Energy Secretary Perry Announces Funding for Advanced Vehicle Technologies Research

Energy Secretary Rick Perry recently announced $68.5 million in funding through the U.S. Department of Energy’s Office of Energy Efficiency and Renewable Energy for early-stage research of advanced vehicle technologies. Projects selected through this Vehicle Technologies Office funding opportunity will address one of five topics, including batteries and electrification, technology integration, and co-optimization of engines and fuels. The goals of this opportunity are to improve transportation efficiency and reliability by enhancing economic growth and enabling affordable mobility.

Upcoming Brownfields Tax Legislation

Representatives Elizabeth Esty and Peter King joined forces to introduce the Brownfields Redevelopment Tax Incentive Reauthorization Act of 2018, as referenced in their “Dear Colleague” letter. If passed, the legislation would save a brownfields tax incentive that expired in January 2012. According to the letter, the bill would “reauthorize a tax incentive program that would allow developers to fully deduct the costs of environmental cleanups of brownfields in the year the costs were incurred.” The reauthorization is expected to encourage private sector investment to take on brownfields cleanup and redevelopment projects.

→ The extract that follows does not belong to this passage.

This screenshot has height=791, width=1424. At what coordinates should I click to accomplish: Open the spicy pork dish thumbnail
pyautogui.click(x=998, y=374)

NARC, the National League of Cities (NLC), the National Association of Counties (NACo), and the U.S. Conference of Mayors recently produced a letter urging Congress to pass the bill.

FCC Ditches 2 Federal Reviews in 5G ‘Streamlining’

The Federal Communications Commission (FCC) approved a wireless infrastructure streamlining order last week to try to speed up American efforts in the race to 5G, exempting small cell deployments from federal historic preservation and environmental reviews. Now only states and localities that have their own review processes in place can mandate them. After a failed attempt to delay the vote for more input from tribal nations, environmental advocates, and local government officials, Commissioner Jessica Rosenworcel noted that streamlining the installation of 5G networks for the wireless industry will not guarantee improved access to underserved communities, such as rural areas and urban deserts. Read more in this Route Fifty article.

At Long Last, Congress and the President Fund FY 2018

After months of wrangling, five continuing resolutions, two short-term government shutdowns, and much argument over what funding levels and policy riders should make the final cut, Congress voted and the president signed an omnibus appropriations bill that will keep the federal government funded through the end of the current fiscal year on September 30, 2018.

The $1.3 billion appropriation represents a significant success for our members! Many of NARC’s 2018 legislative and funding priorities received substantially more funding than the president requested and more than was appropriated in fiscal year 2017. Areas that saw significant funding increases include:

  • Transportation and infrastructure, including TIGER Grants, AMTRAK funding, and autonomous vehicles;
  • Community Development Block Grant (CDBG);
  • Workforce Innovation and Opportunity Act (WIOA) state workforce formula grants;
  • Economic Development Administration (EDA);
  • Census Bureau;
  • Opioid crisis relief, including funding for prevention, treatment, and law enforcement;
  • Rural water and broadband programs;
  • Clean Water and Drinking Water State Revolving Funds;
  • Aging programs;
  • Low Income and Home Energy Assistance Program (LIHEAP);
  • HOME Investment Partnerships Program and other housing assistance programs; and
  • Homelessness assistance.

Several policy riders and authorizations were also adopted as part of the omnibus, including:

  • Reauthorization of the EPA Brownfields Program, including NARC supported language;
  • Reauthorization of the Federal Aviation Administration is now extended through September; and
  • Short-term reauthorization of the National Flood Insurance Program (NFIP) is extended through the end of July.